Now we have a C-like implementation that outperforms both the mainline, and the branch version (axpy_prod). What will we do with that?
As far as I see we have the following options:
1) Create a C++ template magic implementation out of it. But for this, at the least we would need compile-time access to the target instruction set. Any idea how to do that?
2) Create a compiled library implementation out of it, and choose the implementation run-time based on the CPU capabilities.
3) Include some good defaults/defines, and hope the user will use them.
4) Don't include it, and do something completely different.
What do you think?
At the moment I am not sure, but pretty sure, that you don’t have to rewrite uBLAS to support good performance. uBLAS is a pretty fine
library and already has what you need. So just extend it. At least for 383 lines of code :-)
As I was pretty busy the last days, so I could not continue until today. I made some minimal modifications to adopt the GEMM implementation
to take advantage of uBLAS:
- The GEMM frame algorithm and the pack functions now work with any uBLAS matrix that supports element access through the notation A(i,j)
- Only for matrix C in the operation C <- beta*C + alpha*A*B it requires that the matrix is stored row-major or col-major. The other matrices can
be expressions. Here I need some help to get rid of this ugly lines of code:
TC *C_ = &C(0,0);
const size_type incRowC = &C(1,0) - &C(0,0);
const size_type incColC = &C(0,1) - &C(0,0);
- Things like the following should work without performance penalty (and in particularly without creating temporaries):
blas::axpy_prod(3*A1+A2, B1 - B2, C, matprodUpdate)
- And matrices A and B can be symmetric or whatever. Of course if A or B is triangular a specialized implementation can take advantage
- The storage format does not matter. You can mix row-major and col-major, packed, …

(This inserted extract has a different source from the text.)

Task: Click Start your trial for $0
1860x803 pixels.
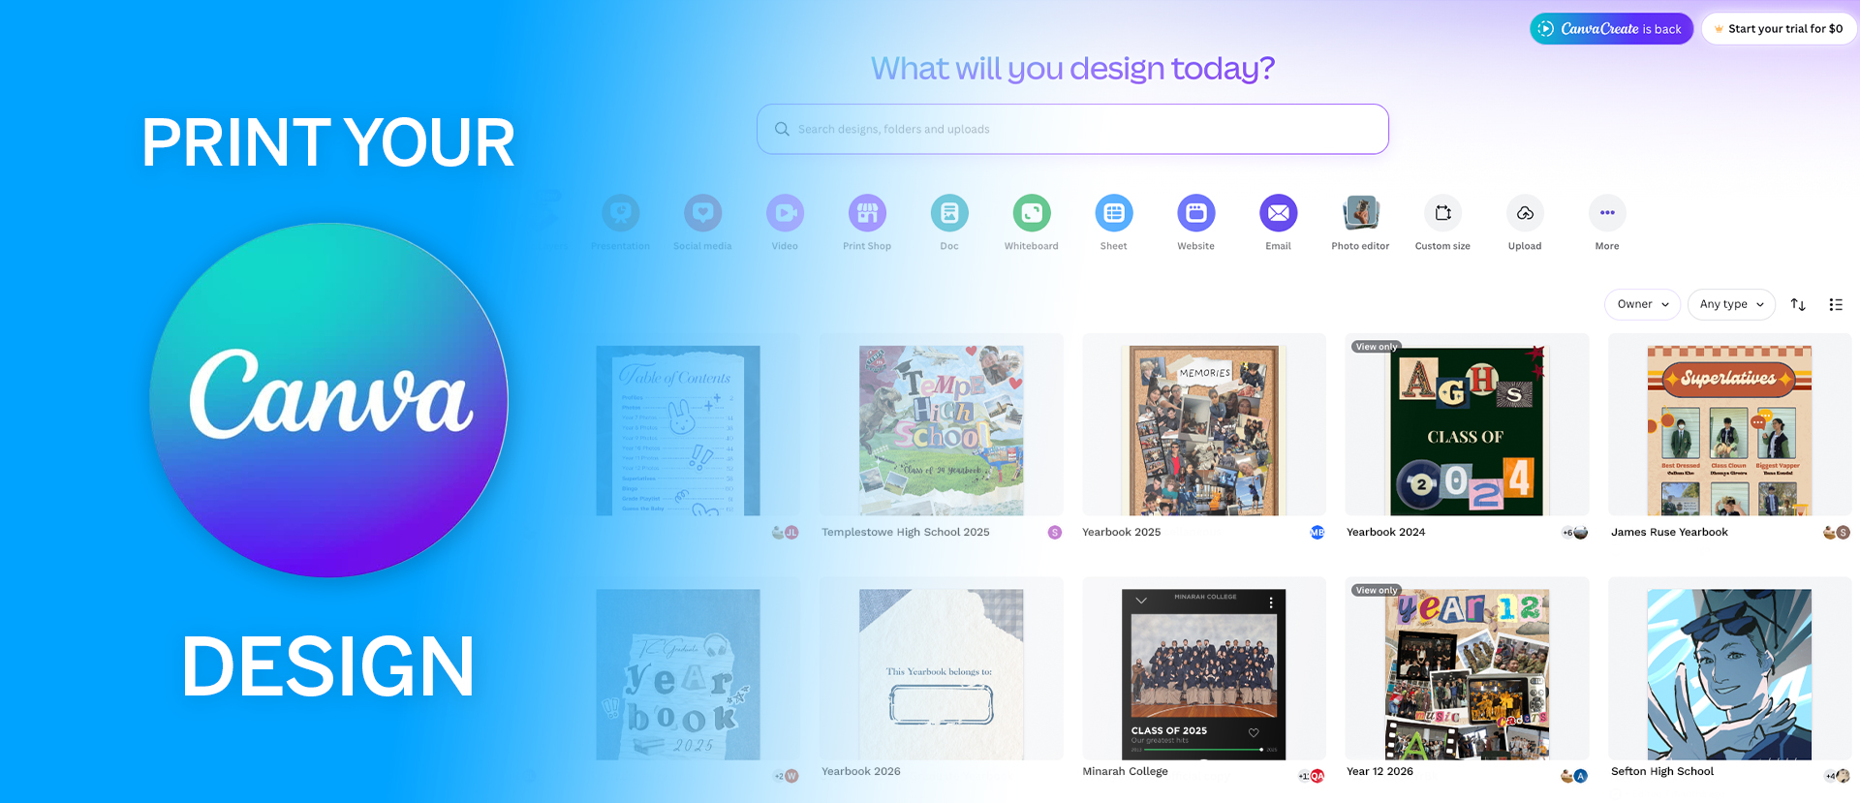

Here is the page for this:
Please note, creating the benchmarks for the symmetric matrix-matrix product really takes long because the current uBLAS implementation seems
to be much slower than for general matrices. So I reduced the problem size for now. It would be helpful if some people could reproduce the benchmarks
and also check different cases:
- different expressions
- different element types, e.g. A with floats, B with double etc. At the moment there is only a micro kernel for double. The performance depends on the
common type of A and B. So with complex<..> the reference implementation. But the performance should at least be constant in this case.
It would in particular be nice to have benchmarks from people with an Intel Sandybridge or Haswell as the micro kernels are optimized for these
architectures. If interested I can extend the benchmarks to compare with Intel MKL. For Linux there is a free non-commercial version available.